Type I phase matching.

The beams emerge from the type I phase matching of the 4th harmonic CLBO crystal 20 with the 532 nm component
vertically polarized (indicated at 60), and the 266 nm and 1064 nm components horizontally polarized (indicated at 62 and 64 respectively) , while the 213 nm component of the beam emerges from the type I phase matching of the 5th harmonic CLBO crystal 24 vertically polarized (indicated at 66) .

Type II phase matching at this stage would leave the 1064 nm beam elliptically polarized and the 532 nm beam
vertically polarized. Only a portion of an elliptically polarized 1064 nm beam will contribute to the production of the 213 nm beam and, therefore, an optical element would preferably be inserted before the fourth harmonic crystal, in order to change the polarization of the 1064 nm beam.

Figure 4 shows a laser ablation apparatus 70 according to a second embodiment of the present invention, in which Nd:YAG laser 72 is connected to a fibre optic cable 74. When the laser 72 is stimulated, the beam 76 of fundamental
wavelength travels through the fibre optic cable 74 and enters a small handpiece or probe 78 through a set of optical elements 80 provided in the handpiece 78. It should be noted that, from the perspective of the handpiece 78, either the Nd:YAG laser 72 or the fibre optic cable 74 may be regarded as the laser source. Three frequency converting crystals 82, 84 and 86 are also contained within the housing of the handpiece or probe 78. Alternatively, the first, or the first and second, NLO crystals 82 and 84 may be situated in the optical path before the fibre optic cable 74. As the beam 76 of fundamental wavelength travels into the hand piece 78, it encounters the doubling NLO crystal, BBO crystal 82. Other NLO crystals may be used. The beams 76 and 88 of fundamental and second harmonic wavelength respectively pass through another NLO crystal, CLBO crystal 84. Suitable substitutes for the CLBO crystal include BBO, KD*P or any of KD*P's related isomorphs. The beam 90 of fifth harmonic wavelength is generated by CLBO crystal 86. The combined output beam (combined within CLBO crystal 86, which thereby acts as a mixing means) is delivered to the beam separating means, dichroic mirror 92, which reflects beams of fundamental, second harmonic and fourth harmonic wavelength 76, 88 and 94 respectively and transmits beam 90 of fifth harmonic wavelength.
Alternatively mirror 92 may reflect only one or two of the beams so that a combination of the beams may be applied to the tissue. The fifth harmonic is separated, and delivered by the delivery system 96 to the exterior of the apparatus 70 and directed onto the tissue to be ablated, for example tooth 98. Alternatively the tissue to be ablated could be (for example) bone.

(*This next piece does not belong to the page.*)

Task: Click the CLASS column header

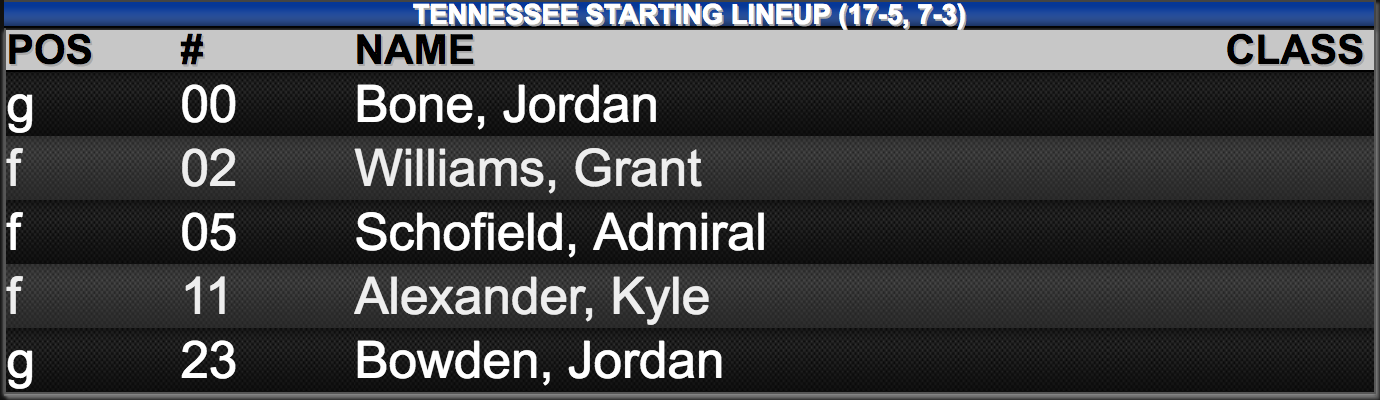Action: point(1295,50)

An alternative configuration of the present apparatus would be to use any combination of NLO crystal and any laser source with the handpiece or probe described herein.
Another alternative arrangement would be to replace the Nd:YAG laser with any other near infra-red source.

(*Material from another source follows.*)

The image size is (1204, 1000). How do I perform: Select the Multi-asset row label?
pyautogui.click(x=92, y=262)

The various embodiments of the method and apparatus of the present invention provide a stable and viable solid state alternative to the excimer Argon-Fluoride laser for medical purposes. Producing a solid state laser at a wavelength of approximately 213 nm yields a potential substitute for the present state of the art, with the added advantages of lower cost, lower maintenance, easier to use, smaller size and the absence of hazardous materials.

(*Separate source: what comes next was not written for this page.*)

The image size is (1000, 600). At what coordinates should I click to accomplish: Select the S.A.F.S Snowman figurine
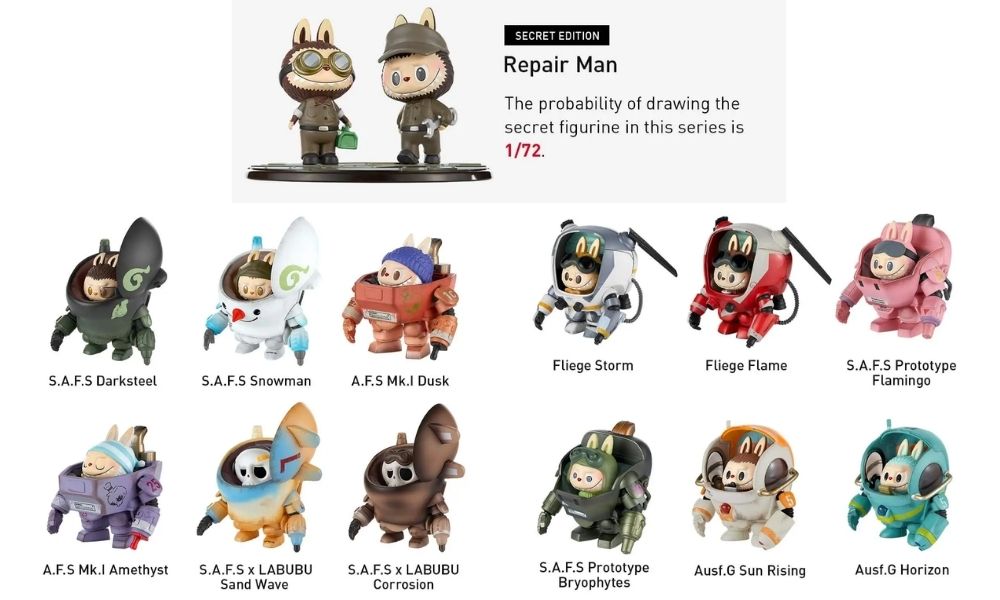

Modification within the spirit and scope of the invention may be readily effected by a person skilled in the art. Thus, in alternative configurations of the laser ablation apparatus there could be used any combination of NLO crystal and any laser source with the handpiece or probe described above. Another alternative arrangement would be to replace the Nd:YAG laser with any other near infra-red source. Thus, it is to be understood that this invention is not limited to the particular embodiments described by way of example hereinabove.